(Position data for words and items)
========

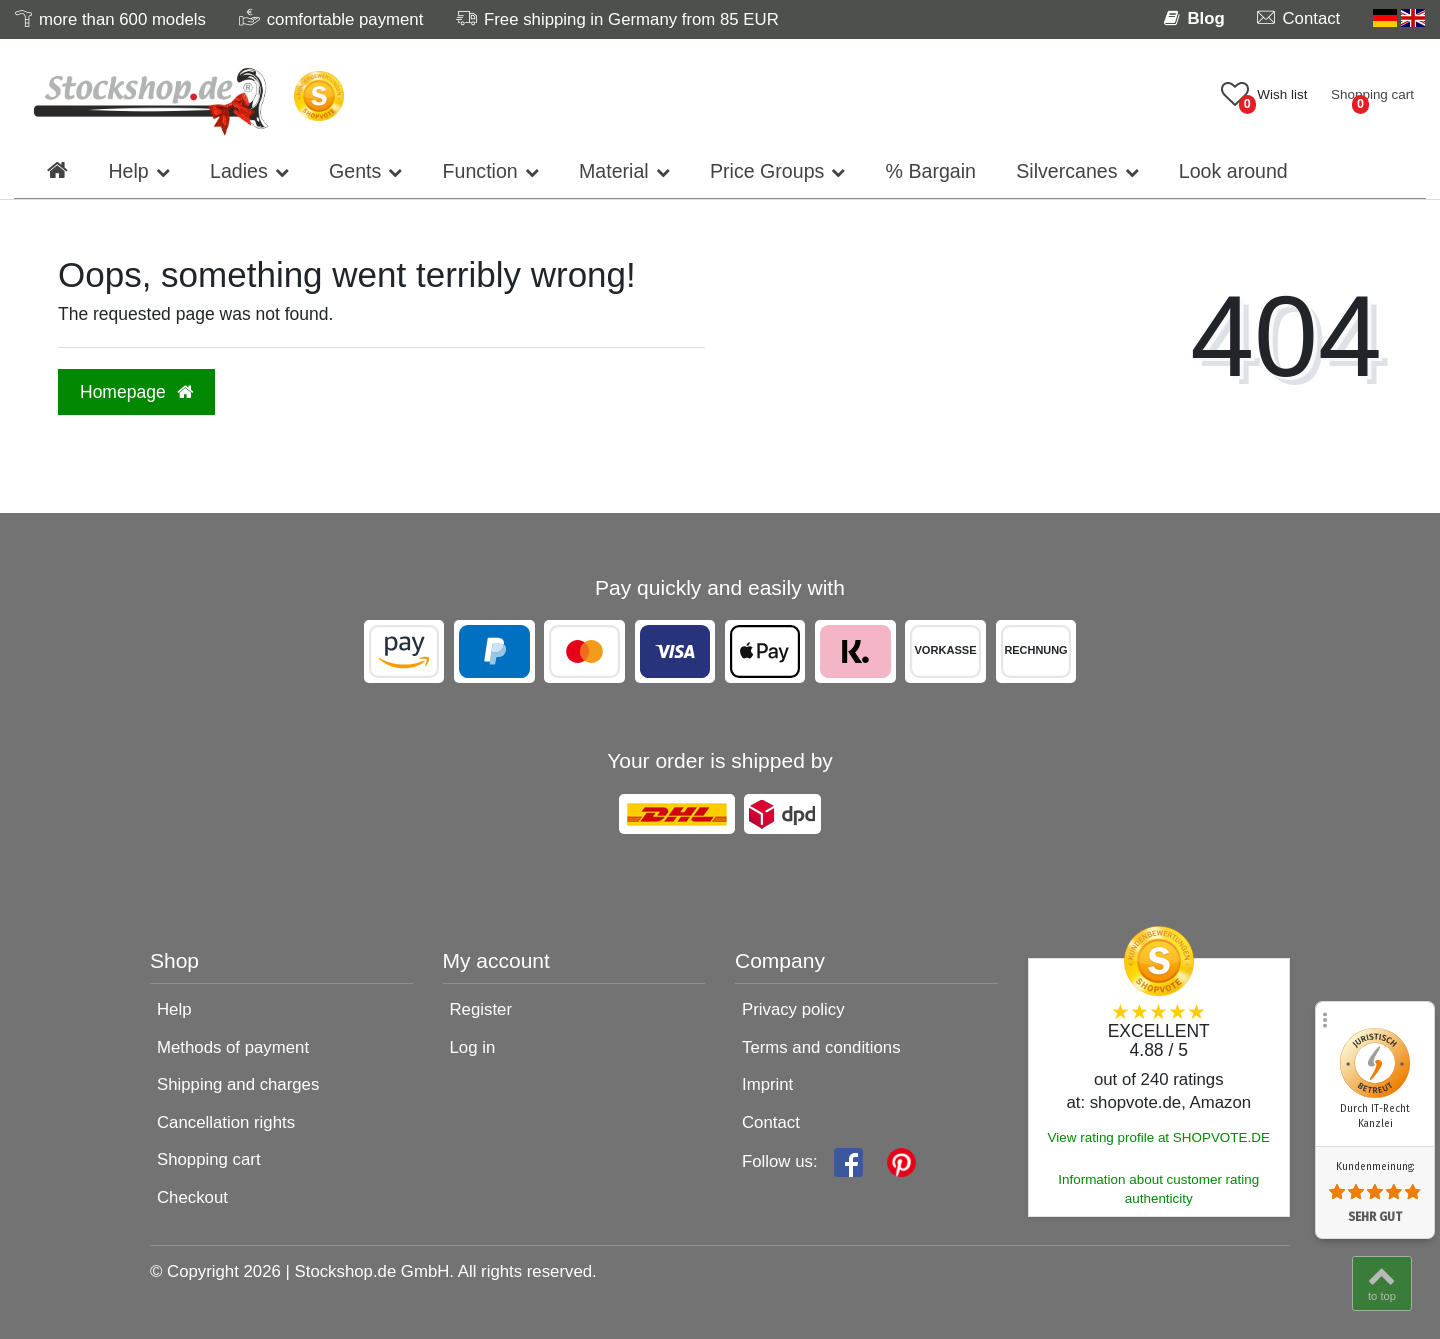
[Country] (1399, 18)
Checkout (192, 1197)
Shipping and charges (238, 1084)
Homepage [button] (136, 392)
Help (128, 171)
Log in (473, 1047)
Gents (355, 171)
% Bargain (931, 171)
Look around (1233, 171)
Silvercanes (1066, 171)
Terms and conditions (821, 1047)
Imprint (767, 1084)
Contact (771, 1122)
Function (480, 171)
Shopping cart (209, 1159)
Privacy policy (793, 1009)
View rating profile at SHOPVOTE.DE (1159, 1137)
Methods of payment (233, 1047)
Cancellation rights (226, 1122)
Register (481, 1009)
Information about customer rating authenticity (1158, 1189)
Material (614, 171)
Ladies (239, 171)
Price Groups (767, 171)
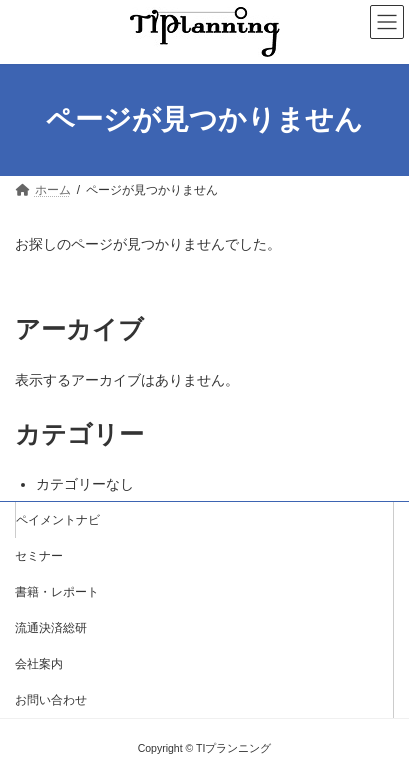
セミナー (39, 556)
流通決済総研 (51, 628)
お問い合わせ (51, 700)
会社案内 (39, 664)
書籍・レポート (57, 592)
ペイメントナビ (58, 520)
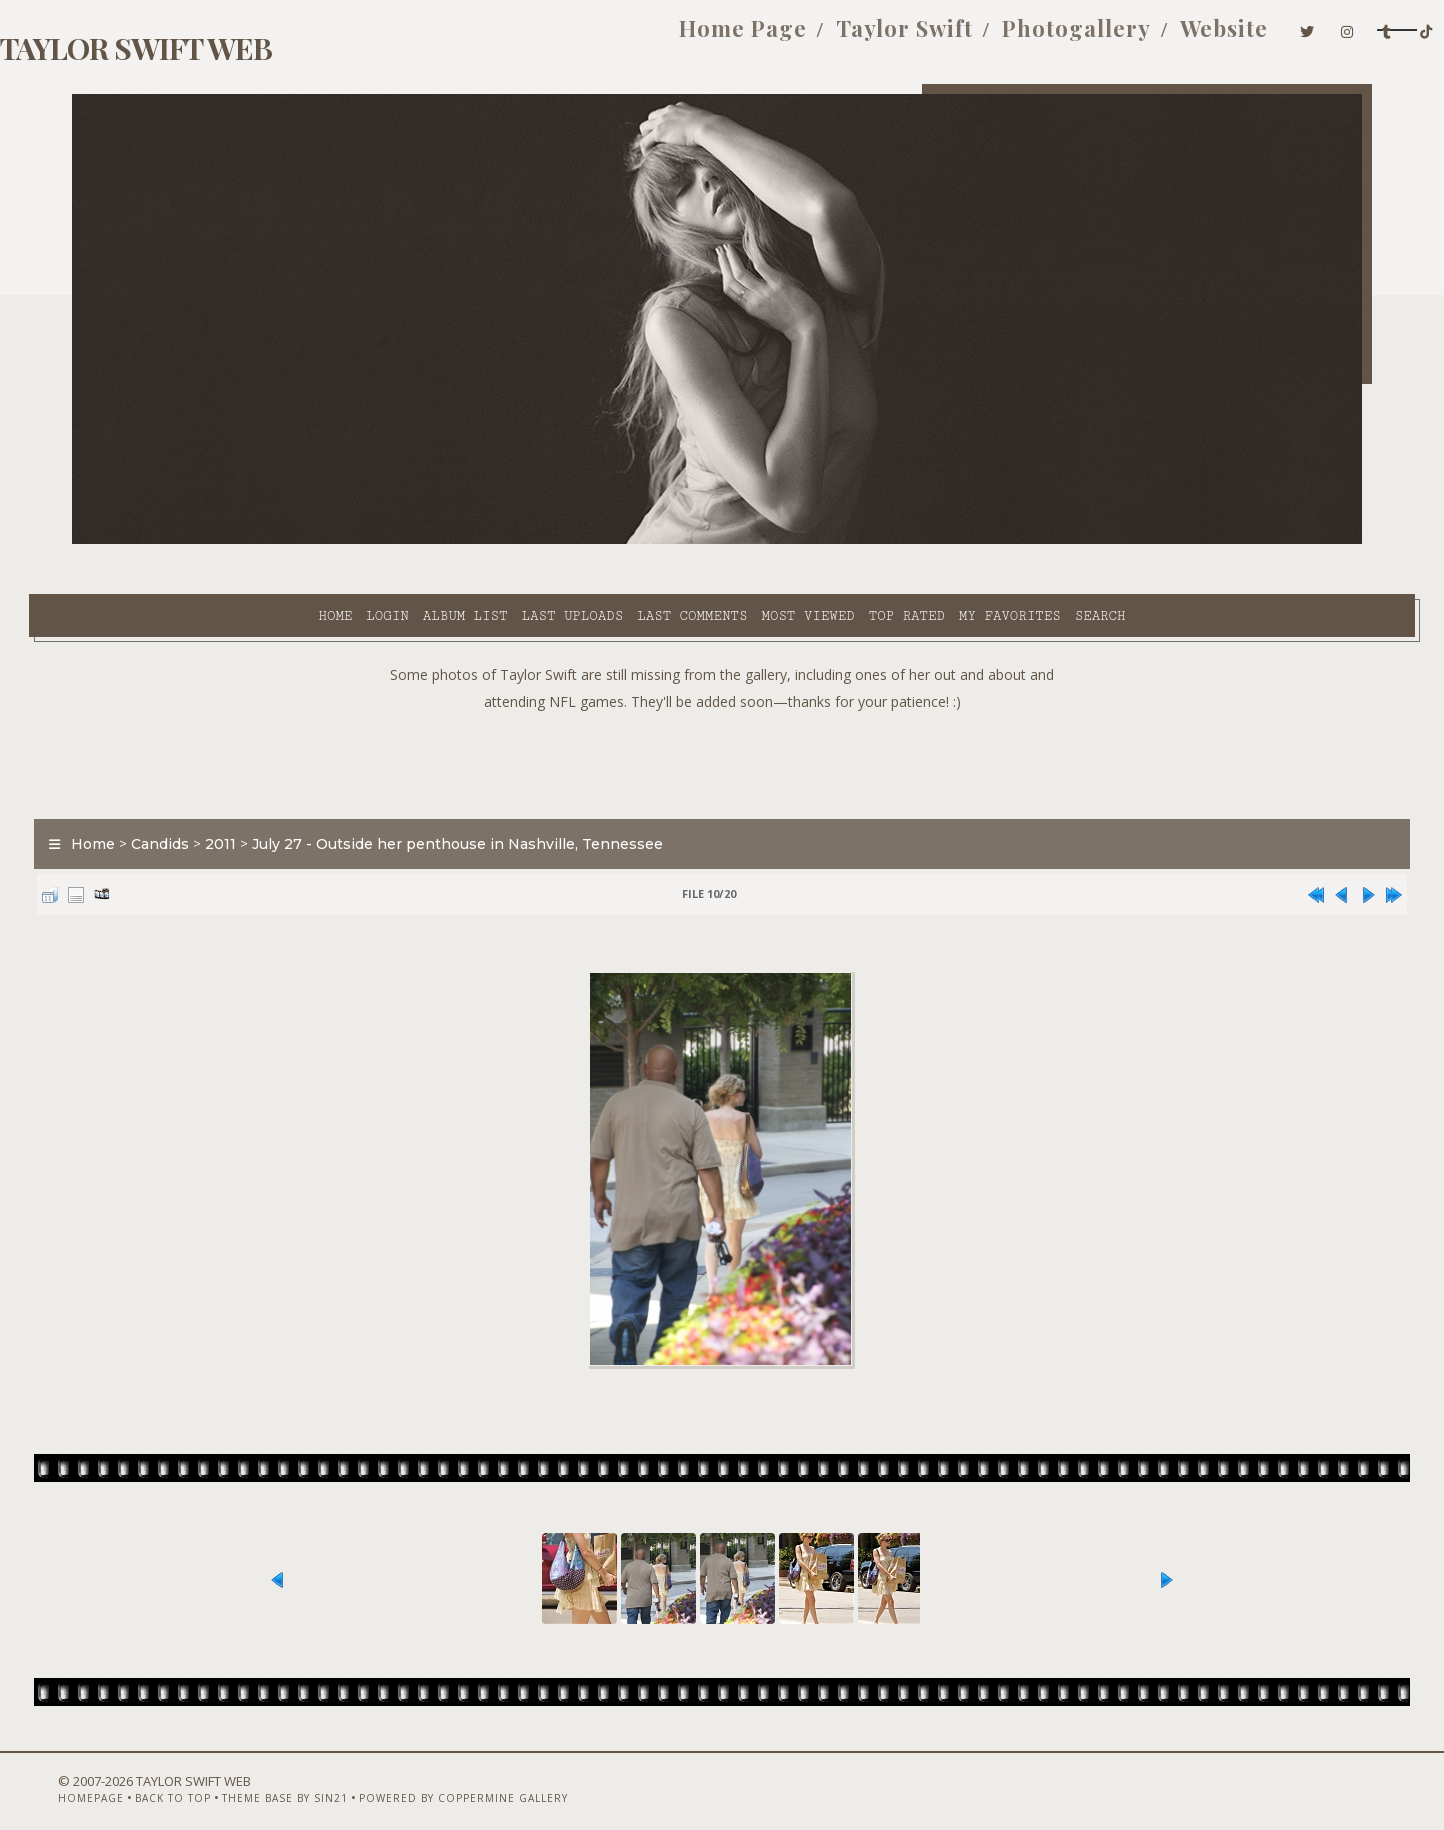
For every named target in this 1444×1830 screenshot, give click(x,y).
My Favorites (830, 541)
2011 (263, 794)
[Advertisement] (722, 710)
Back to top (187, 1777)
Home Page (591, 38)
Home (155, 541)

========

WHAT IS ASKED: Reproduce every line of the items above character for character, omitting the lines that mark pictures.

REPLY:
[Country] (1399, 18)
Checkout (192, 1197)
Shipping and charges (238, 1084)
Homepage [button] (136, 392)
Help (128, 171)
Log in (473, 1047)
Gents (355, 171)
% Bargain (931, 171)
Look around (1233, 171)
Silvercanes (1066, 171)
Terms and conditions (821, 1047)
Imprint (767, 1084)
Contact (771, 1122)
Function (480, 171)
Shopping cart (209, 1159)
Privacy policy (793, 1009)
View rating profile at SHOPVOTE.DE (1159, 1137)
Methods of payment (233, 1047)
Cancellation rights (226, 1122)
Register (481, 1009)
Information about customer rating authenticity (1158, 1189)
Material (614, 171)
Ladies (239, 171)
Price Groups (767, 171)
セミナー (39, 556)
流通決済総研 (51, 628)
お問い合わせ (51, 700)
会社案内 (39, 664)
書籍・レポート (57, 592)
ペイメントナビ (58, 520)
For every named target in this 1444×1830 screenshot, give click(x,y).
My Favorites (830, 541)
2011 (263, 794)
[Advertisement] (722, 710)
Back to top (187, 1777)
Home Page (591, 38)
Home (155, 541)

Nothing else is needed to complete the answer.